Descriptive analysis is essential for publishing medical articles. This package provides an easy way to conduct the descriptive analysis. 1. Both numeric and factor variables can be handled. For numeric variables, normality test will be applied to choose the parametric and nonparametric test. 2. Both two or more groups can be handled. For groups more than two, the post hoc test will be applied, 'Tukey' for the numeric variables and 'FDR' for the factor variables. 3. T test, ANOVA or Fisher test can be forced to apply. 4. Mean and standard deviation can be forced to display.

Usage

easyDes(nc.g,nc.n,nc.f,nc.of,dataIn,fisher,aov,t,mean,
    mcp.test.method,mcp.stat,mcp.t.test,mcp.t.test.method,
    table.margin,decimal.p,decimal.prop)

Arguments

nc.g

integer, the column number of the grouping variable, length of 'nc.g' must be 1

nc.n

numeric vector, the column number of the numeric variable, length of 'nc.n' can be more than 1

nc.f

numeric vector, the column number of the factor variable, length of 'nc.f' can be more than 1

nc.of

numeric vector, the column number of the ordinal factor variable, length of 'nc.of' can be more than 1

dataIn

data frame including variables above

fisher

logic, whether to apply Fisher test by force, the default is 'TRUE'

aov

logic, whether to apply ANOVA test by force, the default is 'FALSE'

t

logic, whether to apply T test by force, the default is 'FALSE'

mean

logic, whether to disply the mean and standar deviation for the numeric variables by force, the default is 'FALSE'

mcp.test.method

character, specific for ANOVA, the method for the multiple comparisons in 'multcomp' package, 'Tukey' or 'Dunnett'

mcp.stat

logic, whether to display the statistic for the multiple comparsions

mcp.t.test

logic, specific for ANOVA, wether to use the pairwise t tests as the multiple comparsions instead of that in 'multcomp' package

mcp.t.test.method

character, specific for 'mcp.t.test'==TRUE, the method for the pairwise t tests, 'holm' (Holm, 1979), 'hochberg' (Hochberg, 1988), 'hommel' (Hommel, 1988), 'bonferroni', 'BH' (Benjamini & Hochberg, 1995), 'BY' (Benjamini & Yekutieli, 2001), 'fdr', 'none'

table.margin

1 or 2, which margin of the table should be calculated the proportion, 1=row, 2=column

decimal.p

integer, the number of decimals of the p value

decimal.prop

integer, the number of decimals of the proportions for factor variables

Value

total

the descriptive statistic for all data

group names

the descriptive statistic for data of each group

method

the method applied to test between groups, i.e. ANOVA and Tukey, Fisher and FDR

statistic

the statistic of test, i.e., the 'W' to Wilcoxon test, the 'chi-squared' to Kruskal-Wallis, the 't' to t test, the 'F' to ANOVA test

p.value

the p value derived from the test between groups

stat.*_va_*

the statistic derived from the post hoc test, the 't' of Tukey for ANOVA, the 'q' of Nemenyi for Kruskal-Wallis

p.*_va_*

the p value derived from the post hoc test

Details

1. Nemenyi test was used as a Kruskal-Wallis post-hoc test.

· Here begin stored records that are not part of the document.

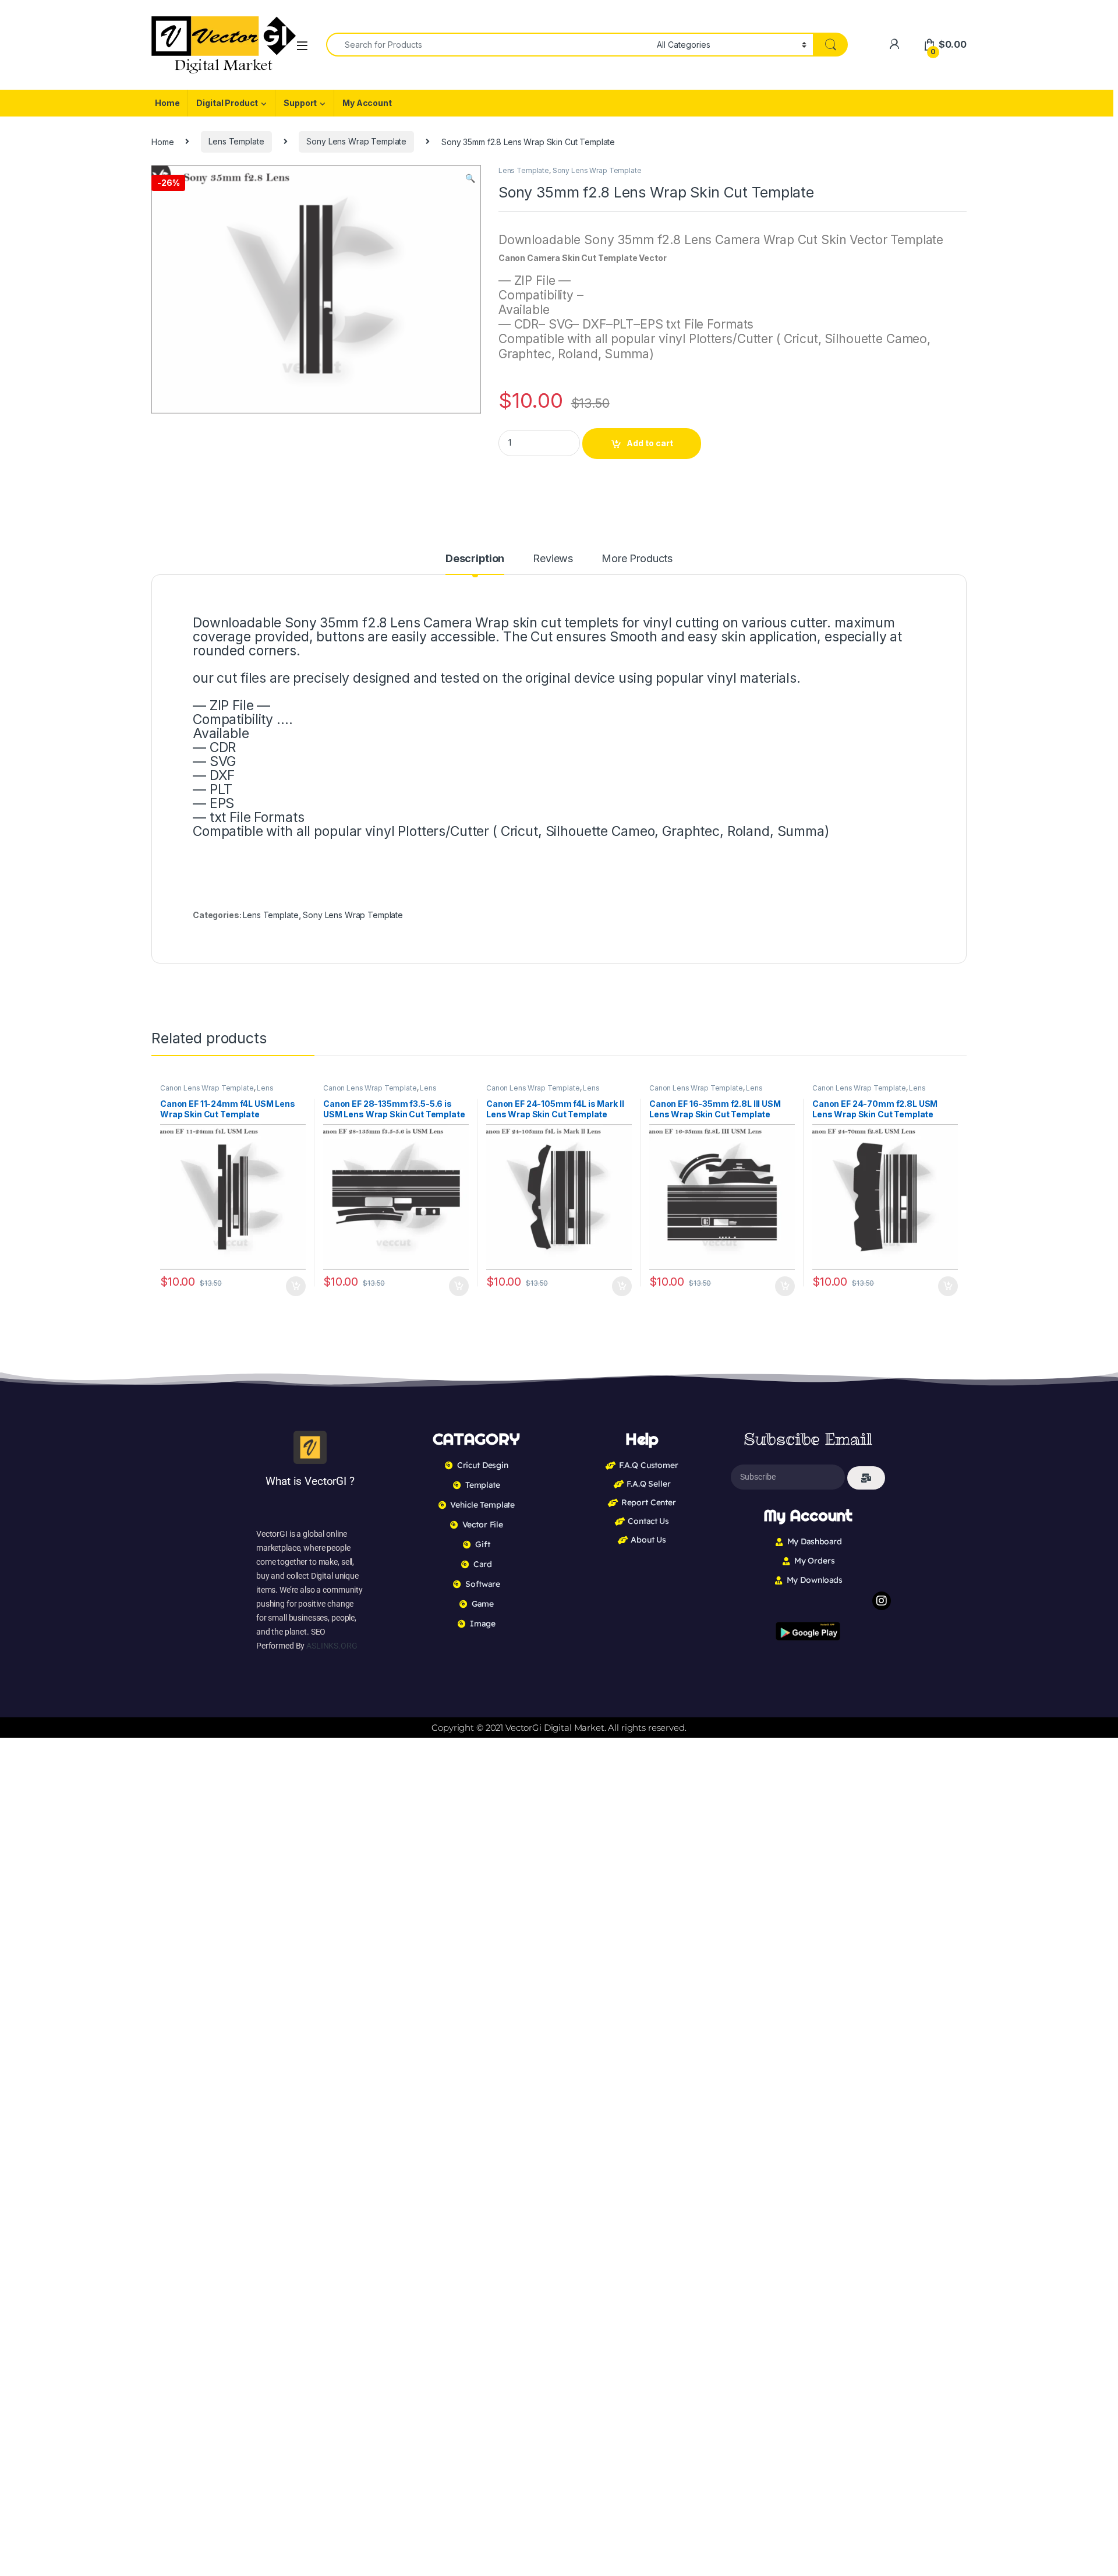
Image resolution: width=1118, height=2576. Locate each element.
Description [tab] (474, 558)
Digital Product (227, 103)
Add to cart (650, 443)
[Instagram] (881, 1601)
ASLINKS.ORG (331, 1645)
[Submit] (866, 1478)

2. FDR (False Discovery Rate) was used to adjust the p values after pairwise comparision of Chi-square test or Fisher test.

3. Tukey test was used as a ANOVA (Analysis of Variance) post-hoc test.

4. Shapiro-Wilk test was used as normality test if the sample size was between 3~5,000, while Kolmogorov-Smirnov test was used if the sample size was greater than 5,000.

Examples

Run this code
# NOT RUN {
group=rep(c(0,1),each=30)
nx1=rnorm(60)
nx2=rnorm(60)
fx1=rep(c(1:3),20)
fx2=rep(c(1:5),12)
fx3=factor(fx2)
data=data.frame(group,nx1,nx2,fx1,fx2,fx3)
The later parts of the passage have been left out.